Zakulisowy konflikt Costnera z przedstawicielami serialu zaowocował tym, że najprawdopodobniej wątek Johna Duttona zostanie zakończony poza ekranem. Przez kilka ostatnich miesięcy docierały do nas różne informacje na temat ewentualnego powrotu Costnera i możliwości nagrania przez niego kilku scen, które zakończyłyby wątek jego bohatera, ale w obliczu tego, że aktor nie został zaangażowany w projekt na dzień rozpoczęcia prac na planie, taki scenariusz wydaje się już mało prawdopodobny.

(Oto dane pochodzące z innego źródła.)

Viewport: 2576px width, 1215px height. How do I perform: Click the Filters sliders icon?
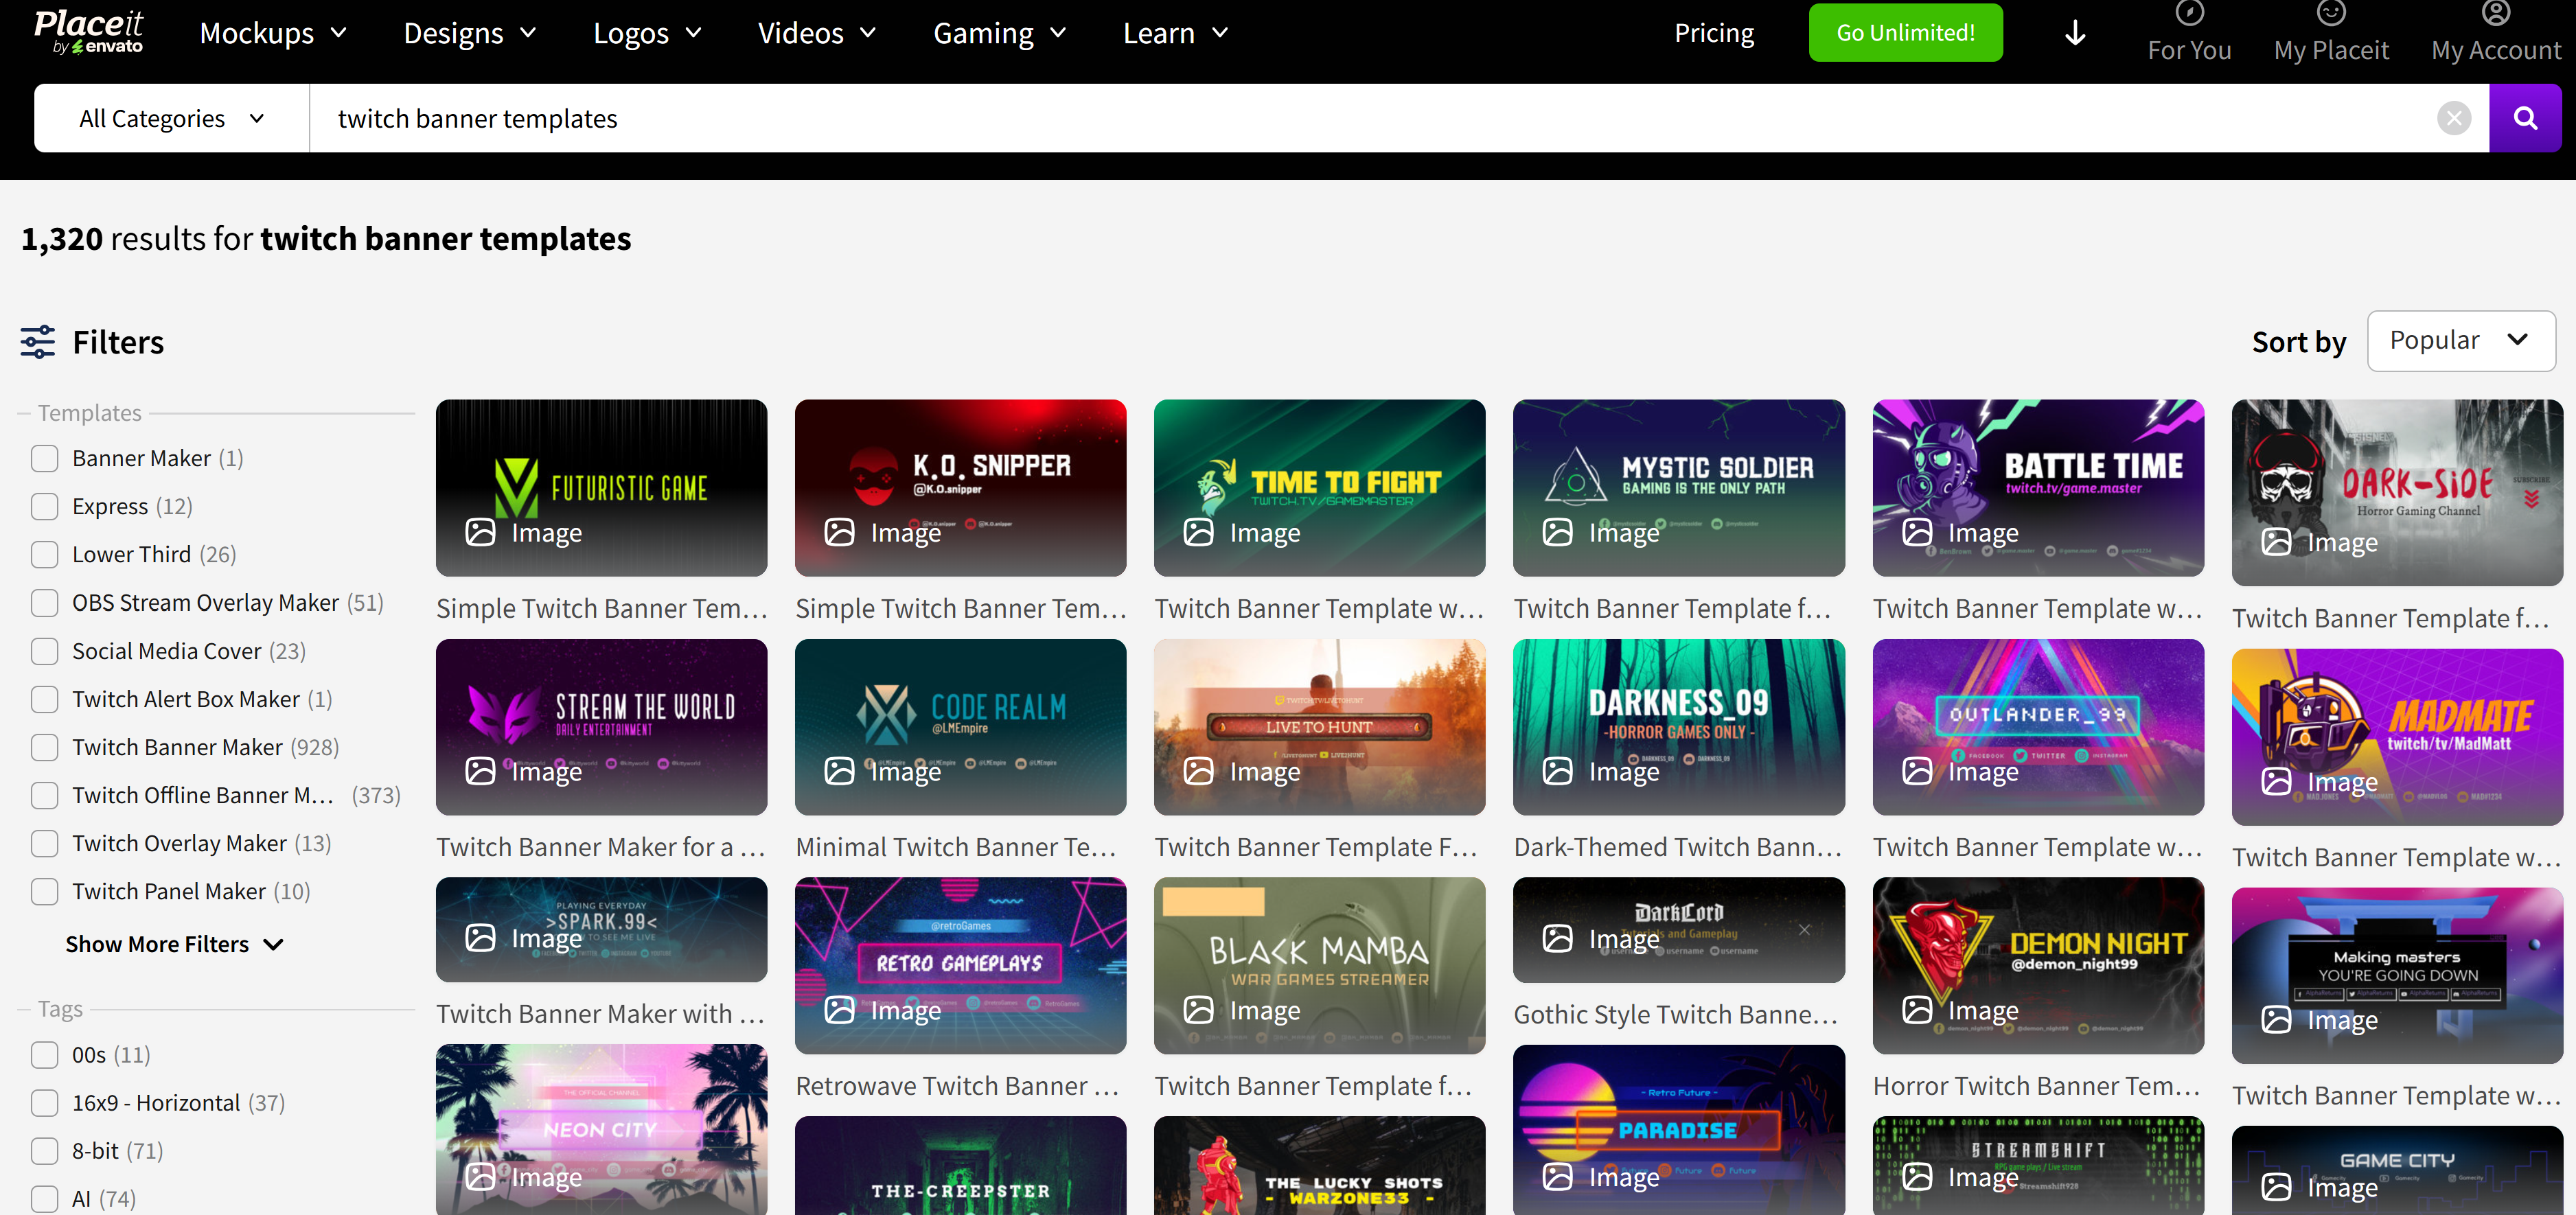click(37, 341)
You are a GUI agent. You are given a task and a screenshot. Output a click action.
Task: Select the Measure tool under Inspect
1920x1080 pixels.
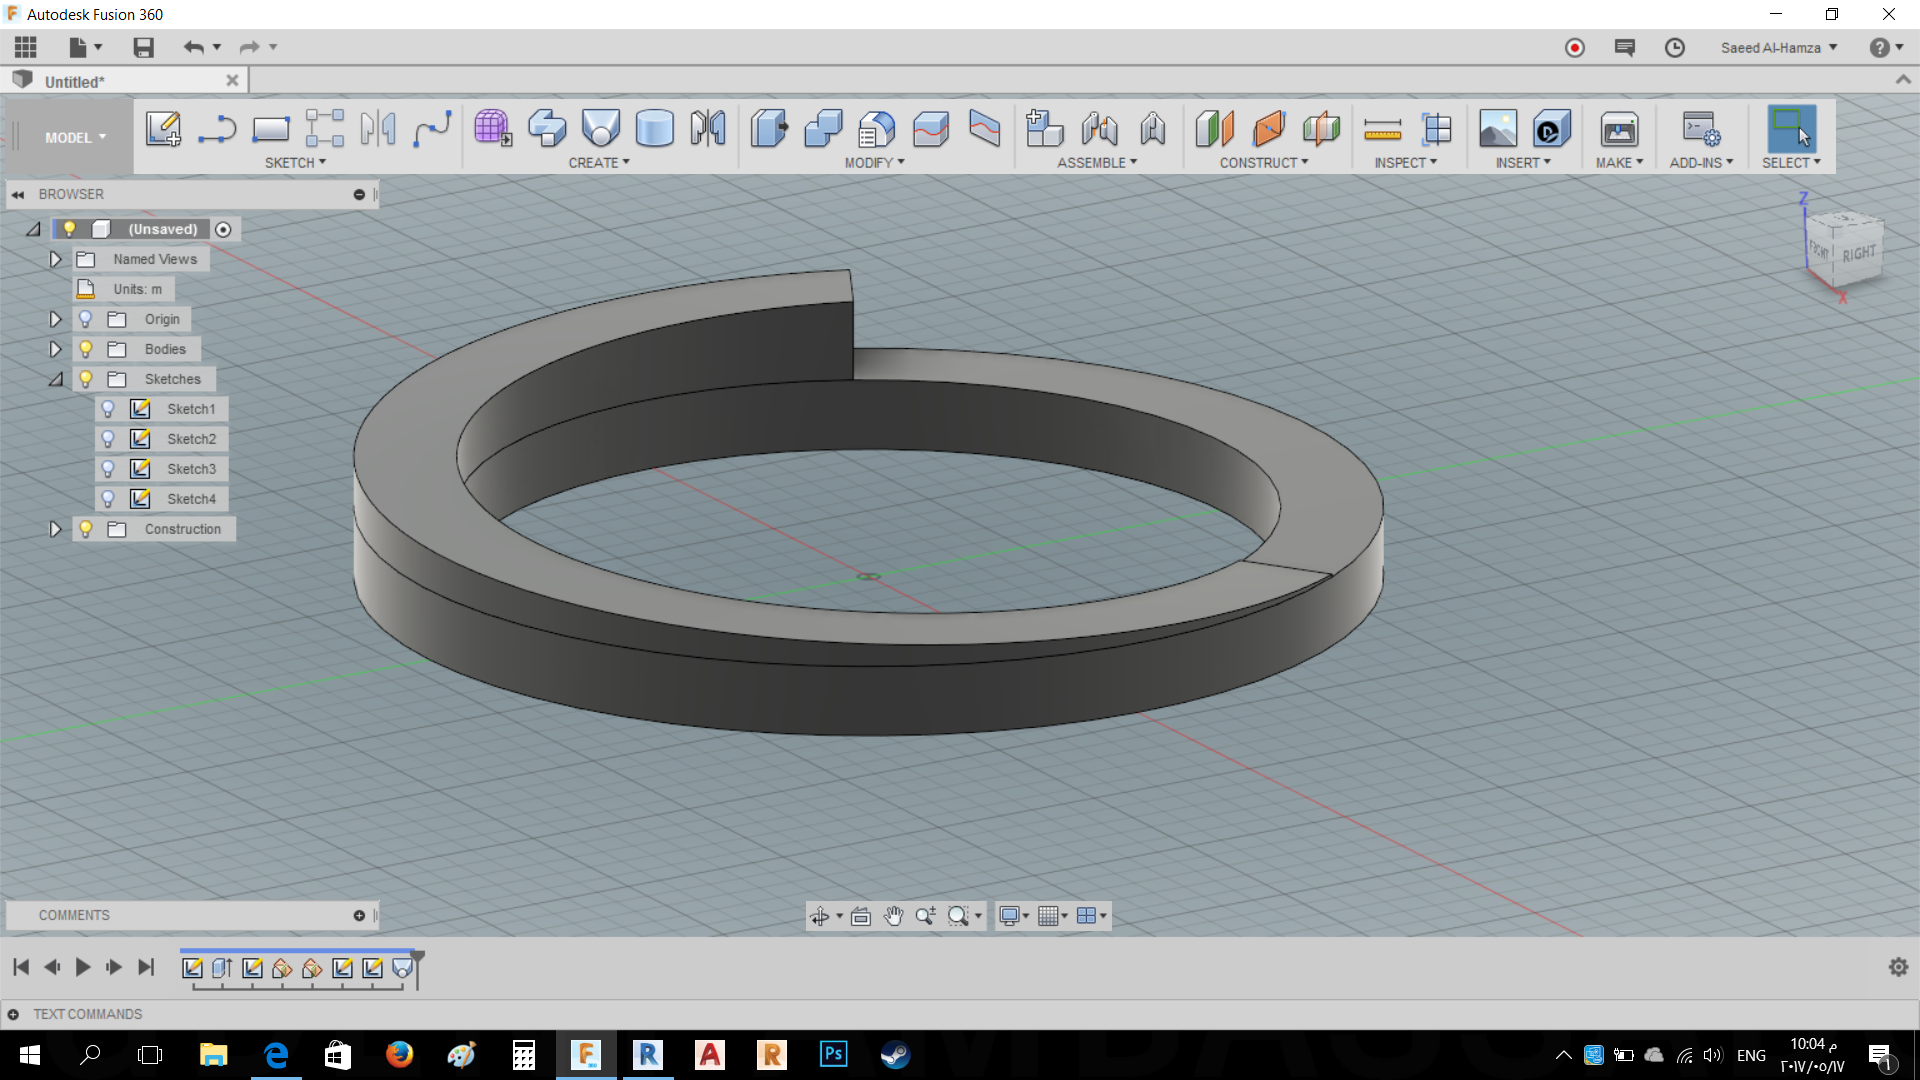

Sprawdź też: Margott Robbie jednak zostanie gwiazdą „Piratów z Karaibów”? Producent chce powrotu Deppa.
Sygnalizowano to już pod koniec marca, kiedy pojawiły się doniesienia, że Taylor Sheridan opracował już wszystkie historie do finałowej części „Yellowstone” i zdjęcia mają rozpocząć się za kilka tygodni – co właśnie się potwierdziło. Ten raport sugerował właśnie, że Kevin Costner najpewniej nie wróci już na plan „Yellowstone”, ponieważ Sheridan nie uwzględnił go w scenariuszu! Sam Costner miał co prawda informować za kulisami przedstawicieli serialu, że chciałby pojawić się w serialu przynajmniej w formie epizodycznego występu, ale nie zaowocowało to żadnymi negocjacjami ze stacją.
Nie ujawniono jeszcze, ile odcinków będzie liczył finałowy rozdział sagi Duttonów, ale w jednym z wywiadów sam Taylor Sheridan, zasugerował, że może to być nawet 10 odcinków, co w zasadzie oznaczałoby, że dostaniemy cały pełny sezon. „Jeśli uznam, że zakończenie wymaga 10 odcinków, to dadzą mi 10 odcinków” – przekonywał latem zeszłego roku Sheridan. „Będzie tak długo, jak trzeba”.
W planach stacji Paramount Network jest już stworzenie kontynuacji „Yellowstone”, w której głównymi gwiazdami zostaliby Matthew McConaughey i Michelle Pfeiffer („Powrót Batmana”, „Człowiek z blizną”). W obsadzie pojawiłyby się także Kelly Reilly (Beth), Cole Hauser (Rip) i Luke Grimes (Kayce).